Supplied material –
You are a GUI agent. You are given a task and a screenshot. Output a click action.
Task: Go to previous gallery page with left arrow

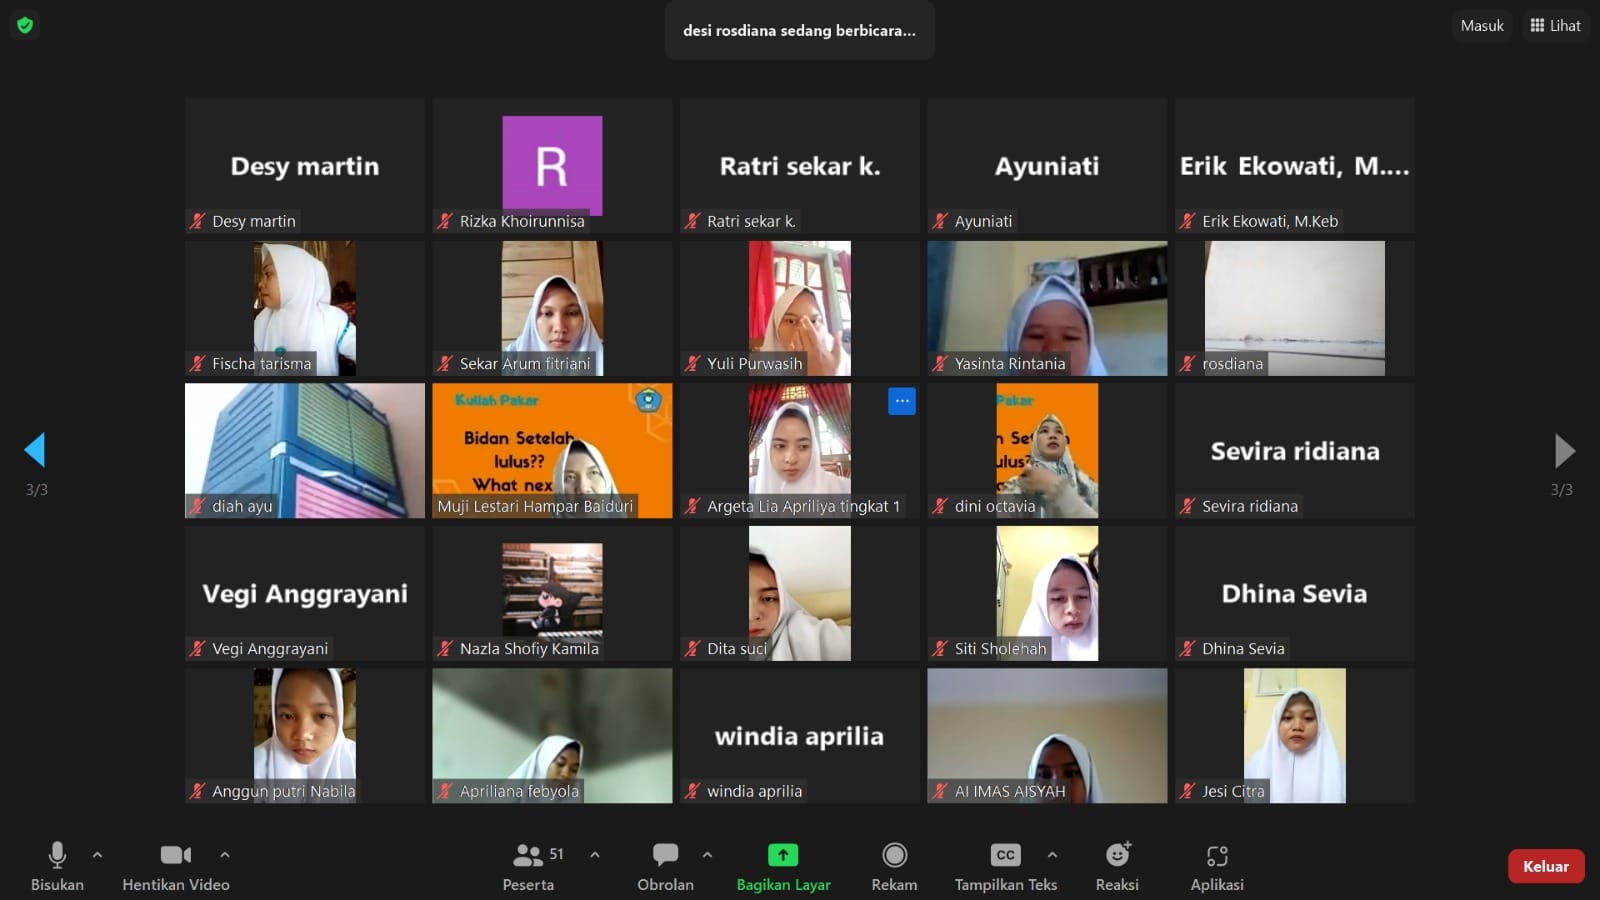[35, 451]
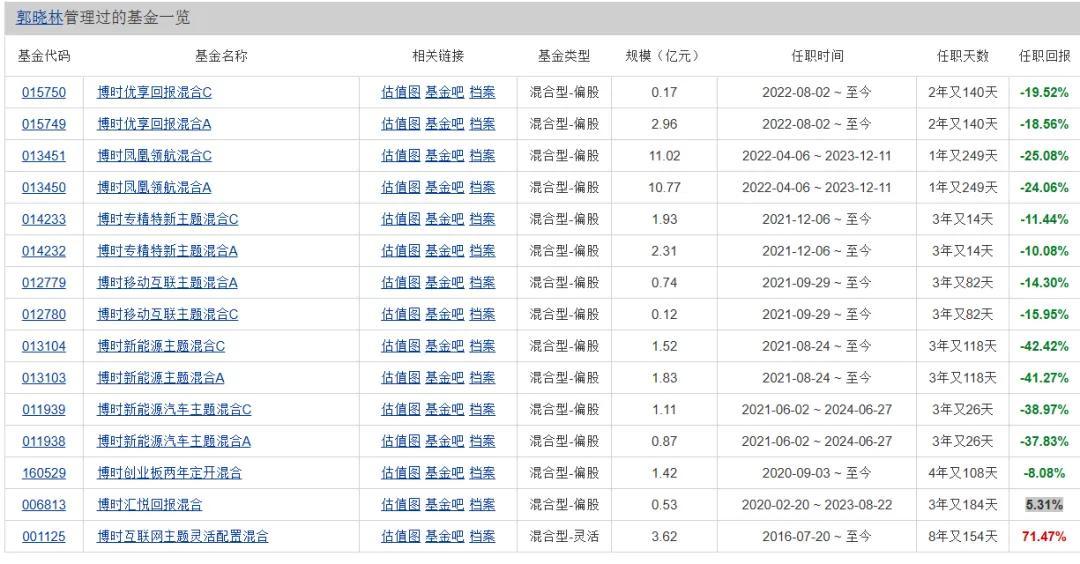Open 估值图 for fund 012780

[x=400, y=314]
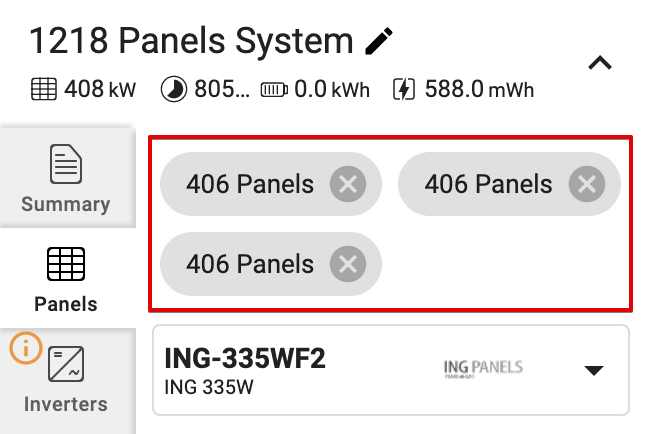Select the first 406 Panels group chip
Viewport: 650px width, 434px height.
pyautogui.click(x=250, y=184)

Your assignment – Your answer must be an exact copy of every entry, with no pictures in it.

Written answer –
You are a GUI agent. You are given a task and a screenshot. Output a click action.
Task: Go to previous gallery page with left arrow

[35, 451]
Open 估值图 for fund 012780

[x=400, y=314]
Select the first 406 Panels group chip
Viewport: 650px width, 434px height.
pyautogui.click(x=250, y=184)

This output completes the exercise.